Tuesday, October 20, 2009

The Value of personal Boundaries

After so many years of being married to me, my husband takes some of my eccentricities with a grain of salt. One of the things he has come to accept is that I won’t kill anything – if I find an insect in my house, I carefully scoop it up with cup and paper and I take it outside. My take is that if it’s alive it has a purpose to exist, and I have no right to terminate whatever it is here to accomplish. Life is life regardless of its form.

This past summer, I spent a couple of weeks discouraging ants from coming into the house. After a little frustration and a few good old-timer tips, I finally succeeded. I even went as far as trying to save as many ants as I could and put them back outside, which my husband could only chuckle at. “You must be the only woman alive who worries about saving ants,” he told me one night after I spent several minutes trying to scoop up as many as I could from the dishwasher before running it. Too bad if some ended up drowning, but I couldn’t stand the thought of leaving them in there if I could do something about it.

To cut a long story short, the past week we’ve had new visitors. Although we spend $40 each month on flea-preventive medicine for our cats, something didn’t work, and a couple of determined fleas made it inside. Rabbits? I think people should use fleas as the totem animal for Easter – nothing reproduces any faster.

Unable to lure them outside in any other way, I finally gave in and fogged my house, killing all the fleas that had survived everything else. While I cleaned the house after the fogging, I thought about the extermination, and wonder how many tiny lives had succumbed to the killer fog. Craziest thing was that I was the one who had “pulled the tab” on the cans.

That led me to think about the importance of preserving personal space and setting boundaries. By setting personal boundaries, we create limits for how others act and speak in our presence. They are not designed to isolate us, but rather to keep out behavior we can’t accept in our personal space.

After we identify what our personal boundaries are, we need to make sure we express them clearly and consistently, without worrying too much about others being upset by the scale of their rigidity.

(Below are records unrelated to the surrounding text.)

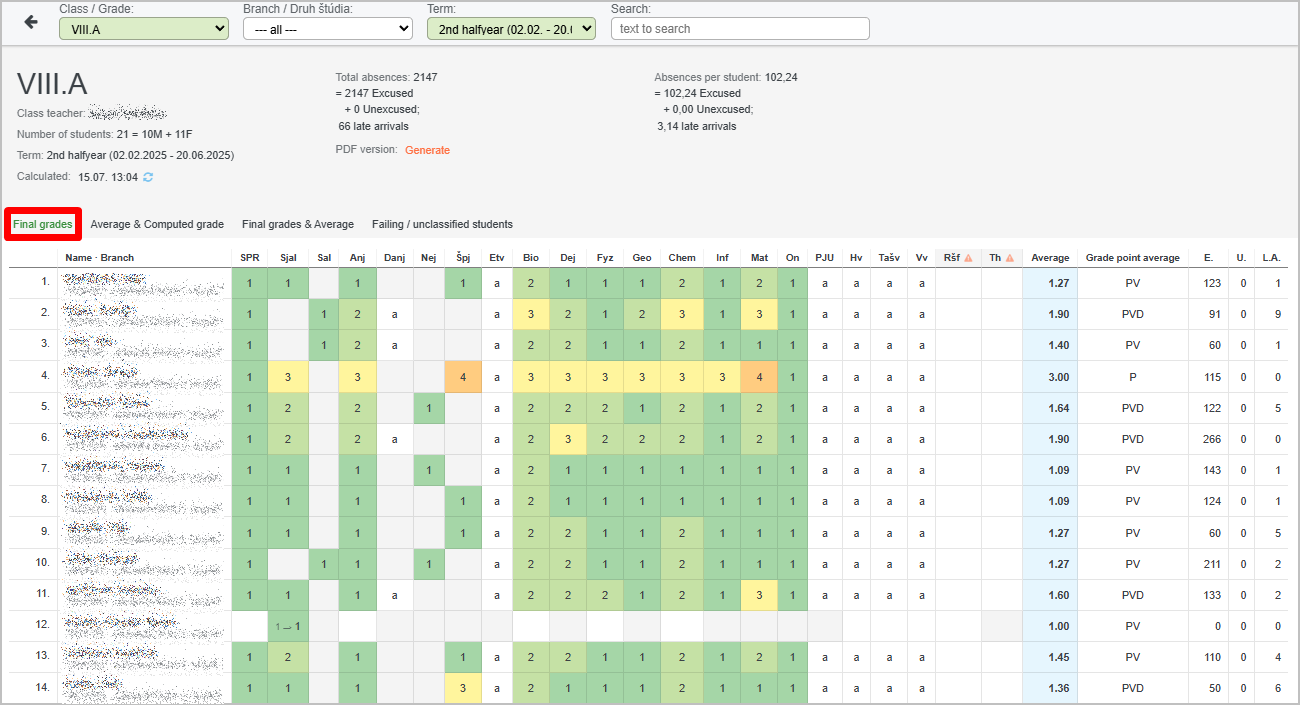Click the warning icon in Th column header

click(x=1009, y=258)
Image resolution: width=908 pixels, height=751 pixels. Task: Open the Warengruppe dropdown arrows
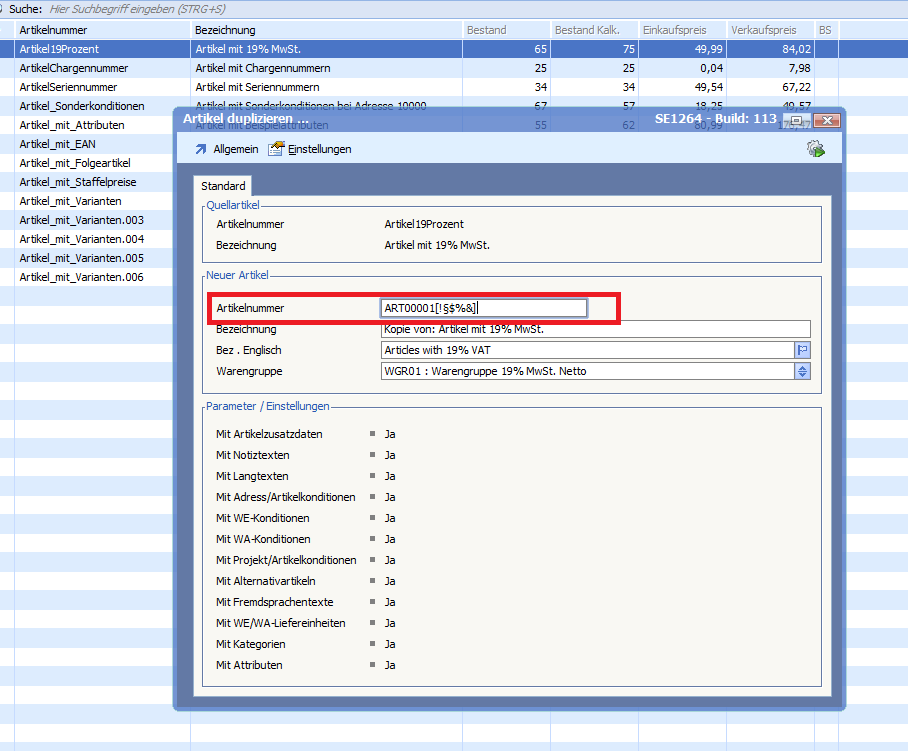click(801, 371)
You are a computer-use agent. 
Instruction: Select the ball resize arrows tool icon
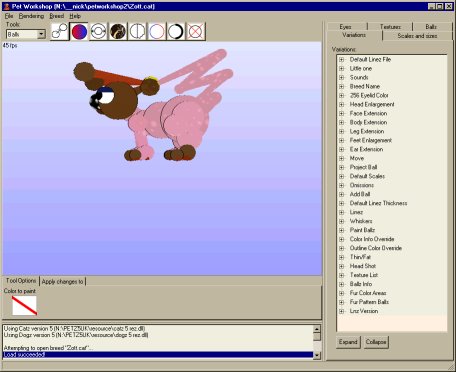tap(98, 32)
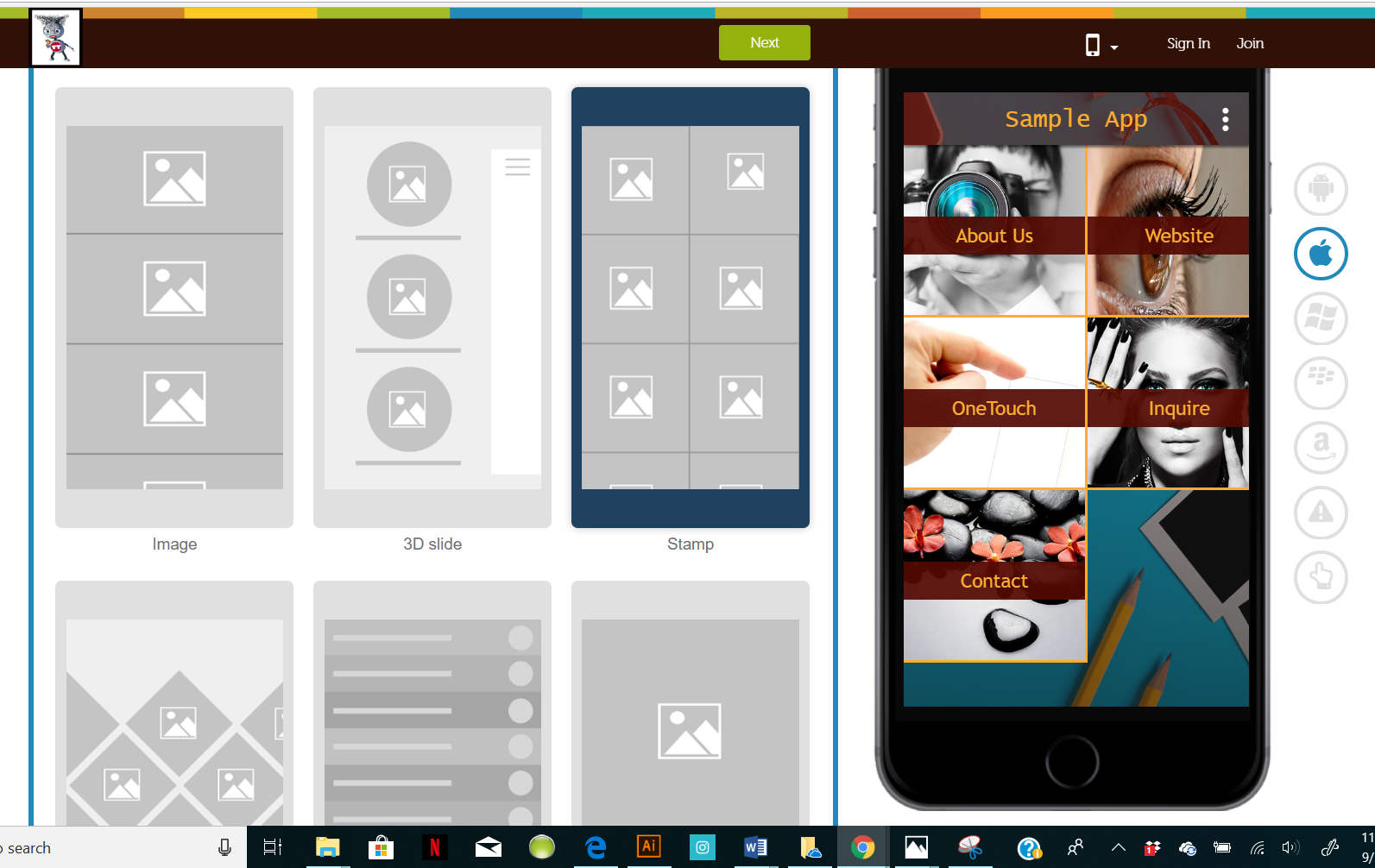Click the warning triangle icon
The width and height of the screenshot is (1375, 868).
(x=1320, y=512)
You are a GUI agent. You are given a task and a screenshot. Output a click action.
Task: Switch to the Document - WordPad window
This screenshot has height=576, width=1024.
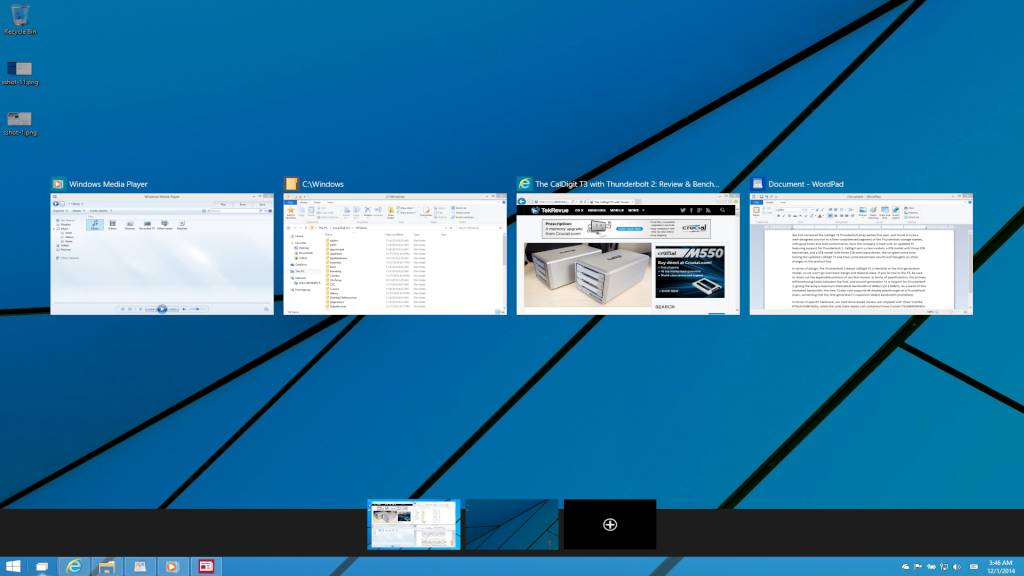point(862,248)
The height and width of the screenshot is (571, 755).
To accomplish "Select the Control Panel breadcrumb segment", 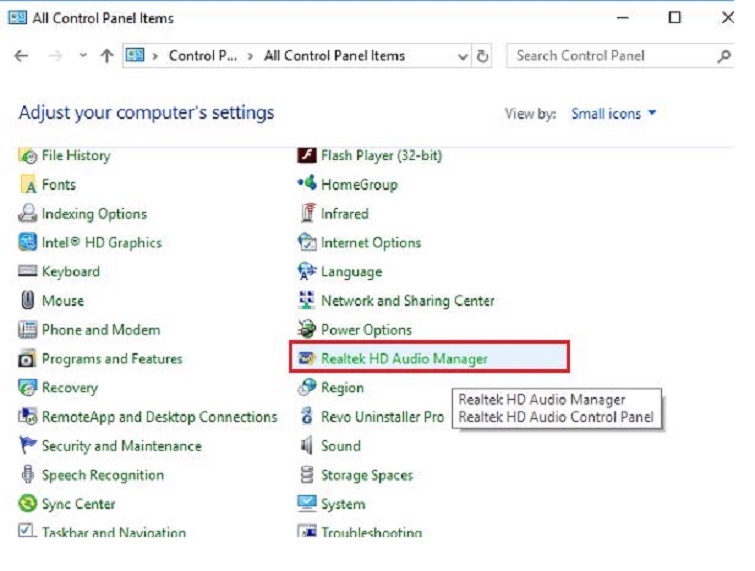I will click(203, 57).
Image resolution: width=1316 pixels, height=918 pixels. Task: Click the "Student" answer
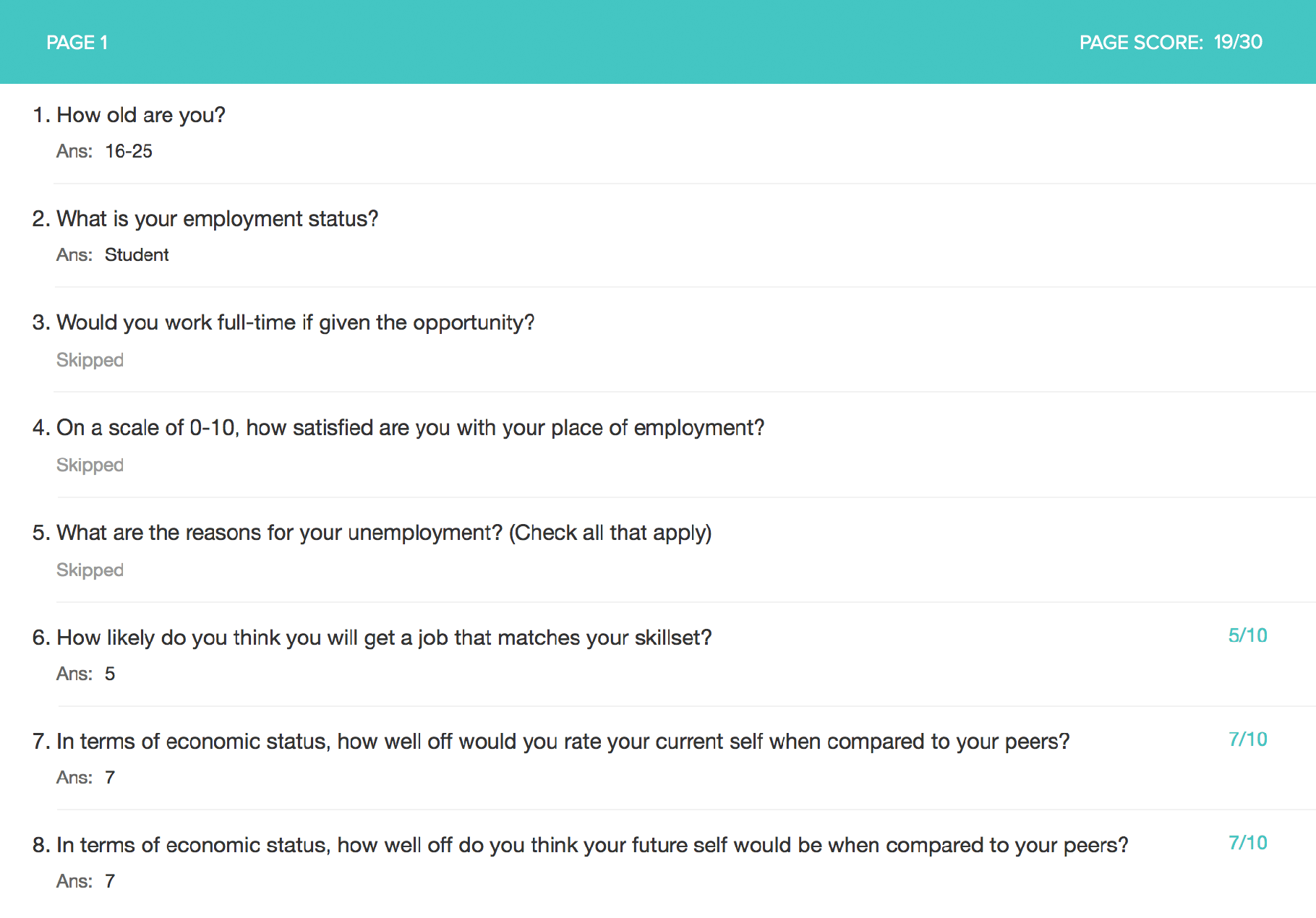[x=137, y=254]
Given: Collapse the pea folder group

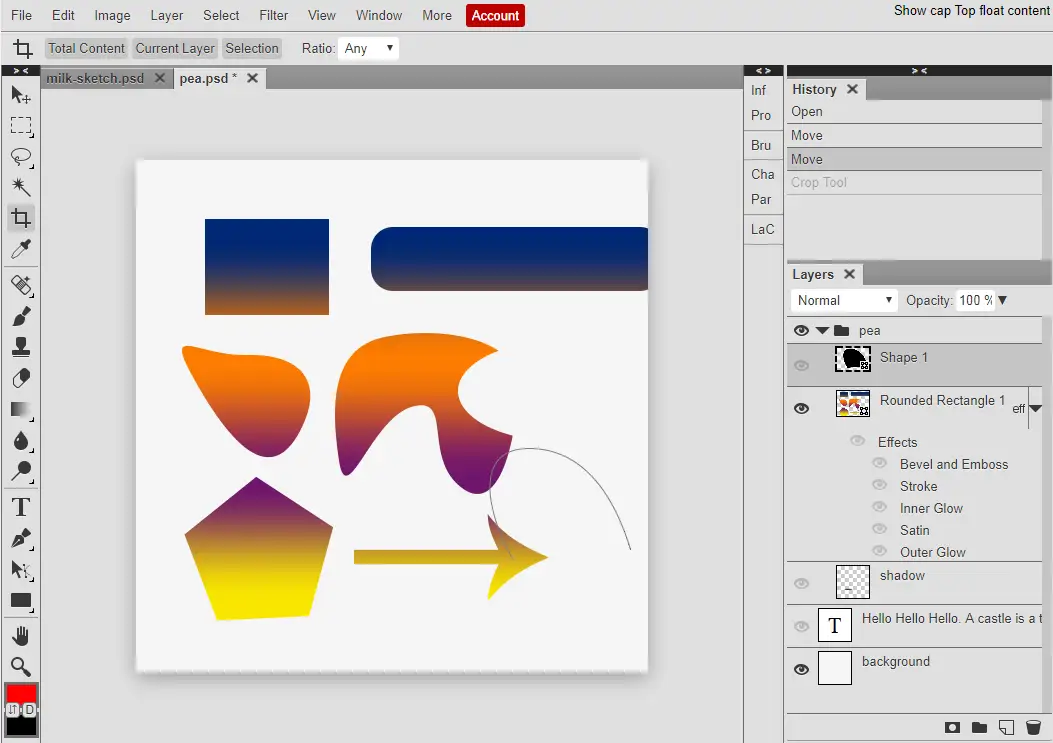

People get most upset when they DON’T know what their friends’ boundaries are, rather than when they know. Once they are aware of their limits, they can relax and not worry that their words or actions might offend anyone. A lack of personal boundaries - or communication of them to the other party - can only lead to strained relationships.

Of course, it would have been impossible to explain my boundaries to the fleas, so I had to resort to more drastic measures, but as long as two individuals speak the same language, there is no reason why anyone would need to silently endure.